# [Stated problem]
Transcribe word for word the part of the 1958 Swedish speedway season article from "Season of speedway" to "the second time.".

# [Passage given]
***

- 1958 Swedish speedway season: ← 19571959 →

= 1958 Swedish speedway season =

Season of speedway in Sweden

The 1958 Swedish speedway season was the 1958 season of motorcycle speedway in Sweden.

==Individual==
===Individual Championship===
The 1958 Swedish Individual Speedway Championship final was held on 3 October in Stockholm. Rune Sörmander won the Swedish Championship for the second time.

***

# [Available data]
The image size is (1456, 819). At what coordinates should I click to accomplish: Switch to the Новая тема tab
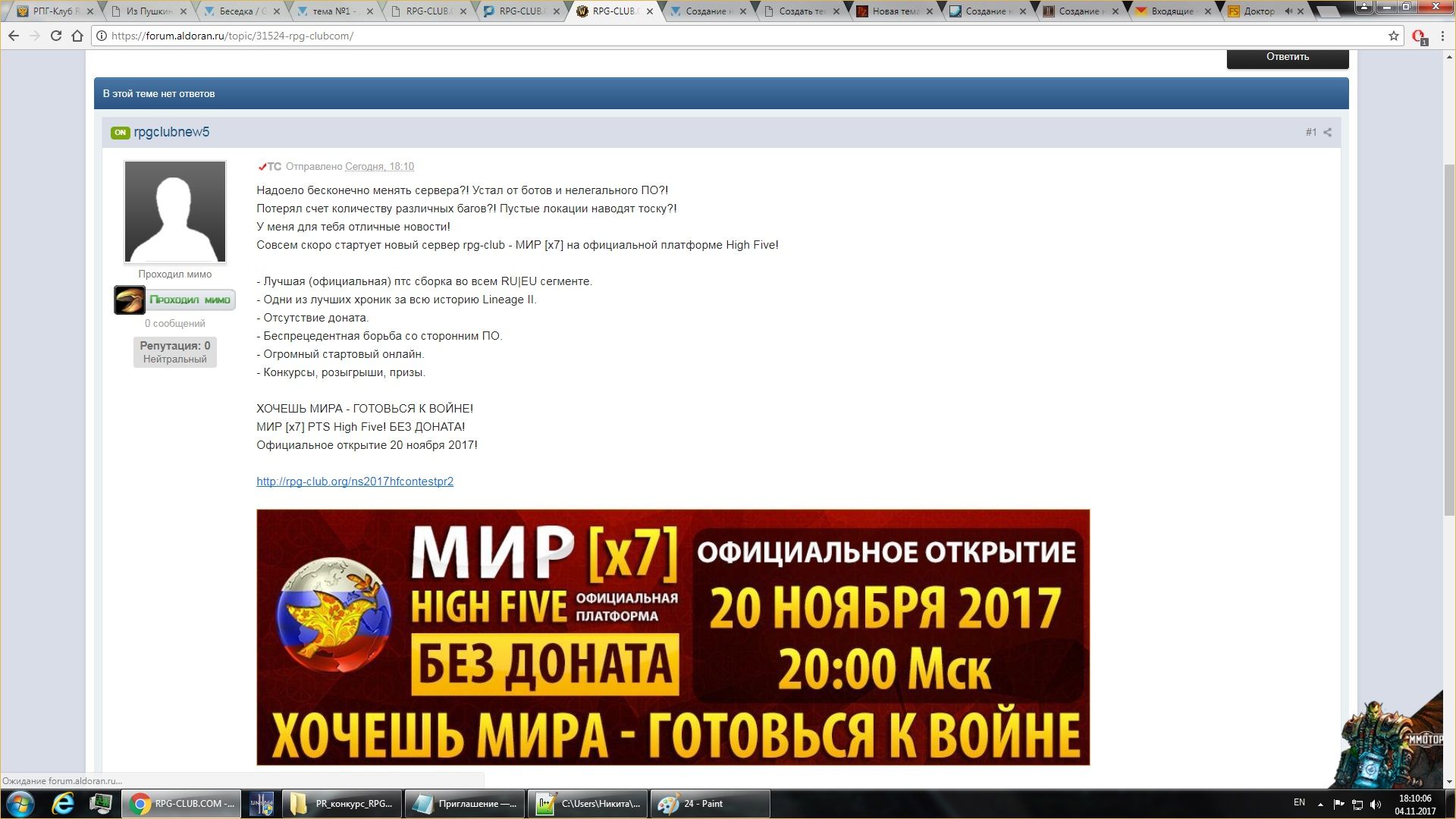point(895,11)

***

# [The reply]
Season of speedway in Sweden

The 1958 Swedish speedway season was the 1958 season of motorcycle speedway in Sweden.

==Individual==
===Individual Championship===
The 1958 Swedish Individual Speedway Championship final was held on 3 October in Stockholm. Rune Sörmander won the Swedish Championship for the second time.